Email phishing scams have been around for many years and most Canadians think they can spot them. But a new survey shows they are overconfident and putting their financial security at risk. Toronto-based payments firm Interac says that while 71% of respondents to its survey said they are confident they can identify a phishing scam, 96% failed to do so in its experiment.
“In today’s complex digital landscape, hackers are becoming increasingly sophisticated, which means it’s becoming more difficult to tell real from fake, phishing from friendly,” said Rob Fodor, Chief Data Scientist and VP of Fraud, Interac Corp.
The #SafeNotSorry Experiment was conducted by Hill+Knowlton Strategies in February 2019 and highlighted the weaknesses in Canadians’ defences against fraud. Most could not identify the level of risk in scenarios involving suspicious requests to accept money transfers (84%), verify personal banking credentials (63%) and click on phishing links (82%). More than half believe that they are safe from these scams as long as they don’t click on any links – but fraudsters can use other ways to gain personal data.
Despite spending an average 3 hours a day online, young adults (Gen Z) are least confident in detecting a phishing scam (65% vs 71% overall). More than 4 in 10 millennials say they are more likely to be stung by a swarm of bees than lose their savings to a financial scam and 46% of Boomers think they should just delete a scam text or close their browser window to be completely safe.

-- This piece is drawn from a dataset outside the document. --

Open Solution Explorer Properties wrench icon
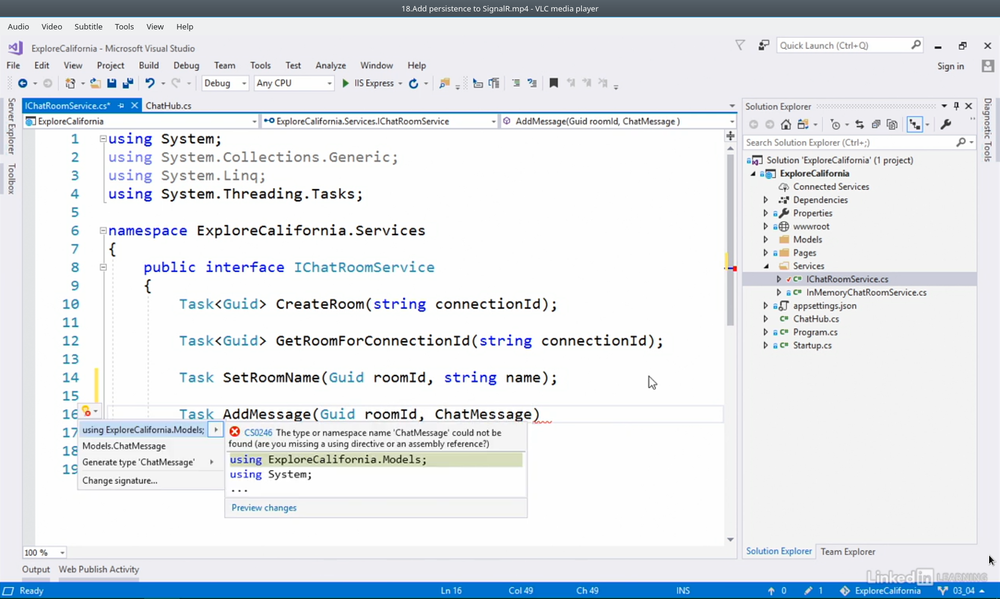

“Canadians are a first line of defense in preventing fraud. However, we are concerned by the fraud literacy gaps identified in our #SafeNotSorry Experiment as most respondents did not catch common fraudulent scenarios such as suspicious requests for their banking and security information,” added Fodor. “Our message to Canadians is to be on the alert. If you receive a message that makes you suspicious, trust your instincts and verify the source.” A recent CPA Canada report shows that Canadians are increasingly concerned about fraud.
What can YOU do?
Interac’s advice to help people stay safe against the threat of phishing scams includes
1. Trust your intuition
Fraudsters are constantly adapting their tactics so staying alert is your best defense. Whether it’s a money transfer you weren’t expecting, or an email asking for your personal information, if you think there’s something wrong, there probably is.
2. Be on the link out
Never click on links or open attachments you receive from a sender you don’t recognize. The Interac #SafeNotSorry Experiment found that Canadians were particularly susceptible to fraud related to unsecure URLs (82 per cent).
3. Keep calm but don’t carry on
If you receive a deposit or money request notification you weren’t expecting, don’t proceed in the hopes that it is safe without checking. Contact the sender through a different channel to check if it’s real. If you think the notification is a scam designed to look like an Interac e-Transfer alert, forward the email to firstname.lastname@example.org so our fraud team can investigate for you.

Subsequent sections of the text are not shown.